Public Availability Date: December 11, 2006

Document Sections:

INQUIRY LETTER
STAFF REPLY LETTER


[INQUIRY LETTER]
VIA OVERNIGHT MAIL

November 20, 2006

U.S. Securities and Exchange Commission
Division of Corporation Finance
Office of the Chief Counsel
100 F Street, N.E.
Washington, DC 20549

Re: Merck & Co., Inc. Shareholder Proposal

Dear Ladies and Gentlemen:

Merck & Co., Inc. (the "Company" or "Merck") has received a shareholder's proposal (the "Proposal") from Lamar Owens (the "Proponent") for inclusion in the Company's proxy materials for the 2007 Annual Meeting of Stockholders (the "Proxy Materials"). The Proposal requests that the Proxy Materials include the following proposed resolution:

The Stockholders propose that Merck & Company (MRK) Board of Directors pass a resolution requiring management for each brand and operating entity to hold an annual formal review and presentation of advertising agencies. Said review shall include a minimum of two competitive advertising agencies and the current agency for each MRK entity. Management may decide to retain the existing agency no more than three consecutive years. On the third year review the current agency shall be deleted from the review process.

As described in greater detail below, we believe that the Proposal properly may be omitted from the Proxy Materials for the following reasons, each of which in and of itself should be sufficient.

First, the Proposal may be omitted in accordance with Rule 14a-8(b) (failure to prove eligibility).

Second, we believe that the Proposal may be excluded in accordance with 14a-8(i)(7) as it deals with the Company's ordinary business operations, i.e., the manner in which a company advertises its products.

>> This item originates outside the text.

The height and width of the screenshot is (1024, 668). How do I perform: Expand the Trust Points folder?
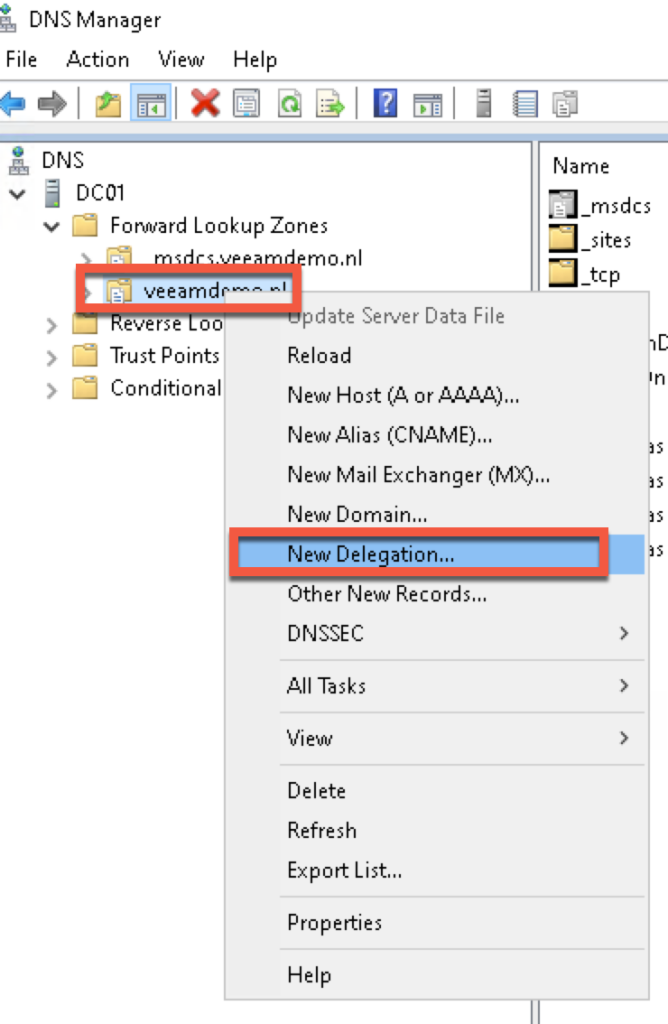(52, 356)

Finally, we believe that the Proposal violates New Jersey law and therefore is excludable unless it is recast as a recommendation or request to Merck's Board of Directors (the "Board") under Rule 14a-8(i)(1).

The Proponent's supporting statement for his Proposal is attached as Appendix A. Our correspondence informing him of the requirement to demonstrate eligibility is attached as Appendix B.

DISCUSSION

Failure to Prove Eligibility

In response to his correspondence, which we received on May 15, 2006, we provided the Proponent with the following notice on May 16, 2006:

Rule 14a-8(b) of the SEC's Regulation 14A for the Solicitation of Proxies requires that in order to be eligible to submit a proposal, a shareholder must have continuously held at least $2,000 in market value of Company (Merck) securities for at least one year by the date of submitting the proposal. Since you do not appear in the Company's records as a registered holder, you must provide a written statement from the "record" holder of the Merck securities (usually a broker or bank) verifying that you have held at least $2,000 in market value of Merck securities continuously for one year as of the date the proposal was submitted. In addition, you must provide a written statement that you will continue to hold the requisite market value of Merck securities through the date of the Annual Meeting.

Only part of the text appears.